Do mercado de arte: dos direitos dos artistas
O Dourado & Cambraia Advogados assumiu a defesa de uma renomada artista plástica estrangeira, com obras expostas em diversos museus conceituados ao redor do mundo, como o MoMA em Nova York, o Museu de Arte Moderna e Contemporânea de Genebra, o Museu de Arte Contemporânea de Barcelona, o Museu de Arte Moderna de Luxemburgo e o Museu Guggenheim Bilbao, na Espanha. A artista, ao longo de aproximadamente oito anos, teve uma relação comercial com uma expoente galeria nacional, mas, ao final de 2019, após a denúncia do contrato, a galeria foi acometida por uma inundação, a qual foi responsável por destruir todas as obras da artista que ainda estavam pendentes de devolução, dando início a uma série de tratativas negociais entre as partes para a resolução da indenização que seria devida.
Nesse cenário de controvérsia em relação ao montante que seria devido à artista, o Escritório foi procurado para auxiliar no ajuizamento de uma ação indenizatória, a fim de que fosse reconhecido o direito da artista de receber o valor integral pago pelo seguro contratado pela galeria quanto às obras destruídas. Sabe-se que a maioria dos contratos celebrados entre artistas e galerias possui uma natureza de representação/agência (com fundamento nos artigos 710 a 721 do Código Civil), ou estimatória (conforme artigos 534 a 537 do Código Civil), mas a controvérsia estabelecida entre as partes foi além dessa dupla natureza, pois dispunha sobre a extensão dos direitos da artista à indenização paga pela seguradora, na medida em que a relação entre as partes havia se encerrado em 2019.
A galeria defendia que a natureza da relação entre eles era de um contrato estimatório e, assim, poderia reter parte da indenização recebida do seguro tratando o recebimento desses valores como se fosse uma “venda”. Por sua vez, a tese defendida pela artista era de que a partir da denúncia do contrato a relação entre as partes era de mero depósito, cabendo guardá-las até restituição à artista ou indenizá-la perante o perecimento daquelas.

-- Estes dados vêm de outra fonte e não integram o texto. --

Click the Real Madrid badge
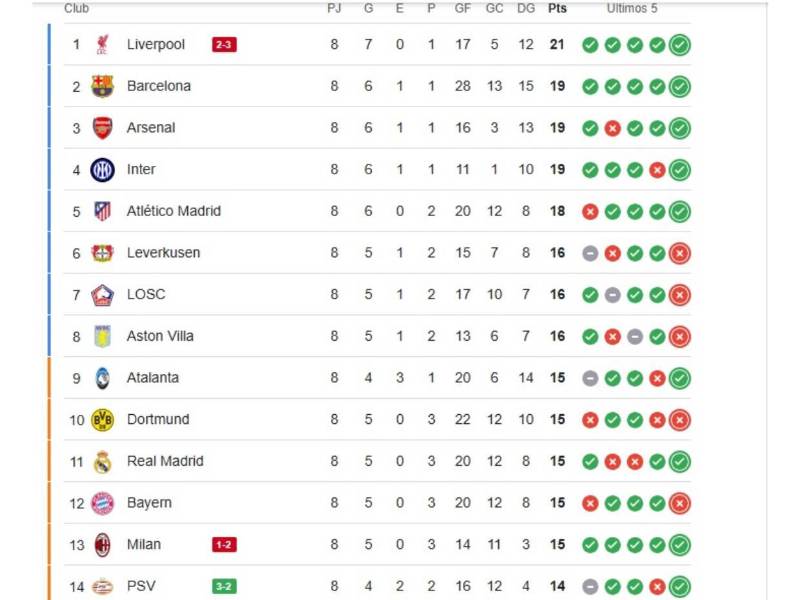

Ao se debruçar sobre o tema, o Judiciário reconheceu aplicável o artigo 636 do Código Civil, o qual estabelece que o depositário é obrigado a restituir ao depositante o que recebera como indenização no lugar da coisa perdida, bem como que no momento da inundação a galeria apenas detinha as obras de arte que foram destruídas e, consequentemente, não poderia dispor livremente. Reconheceu-se, ainda, que qualquer dedução ou lucro por parte da galeria, sem que tais valores fossem devidos por força de lei, implicaria em manifesta violação ao princípio da reparação integral (art. 194 CC) e enriquecimento ilícito (art. 884 do CC).
Nestes termos, restou reconhecido o dever de indenização integral pela galeria do preço de mercado atribuído às obras de arte que foram destruídas, sem qualquer possibilidade de dedução de valores em seu favor, além do direito à indenização por danos morais in re ipsa, os quais são presumidos diante da destruição das obras de arte pela notória violação aos direitos da artista. A sentença, ao coibir de forma muito bem fundamentada a postura imprópria da Galeria, mostra-se uma importante contribuição do Poder Judiciário Brasileiro para a proteção das relações entre artistas e galerias, as quais muitas vezes são regidas por contratos verbais e sem maiores formalidades.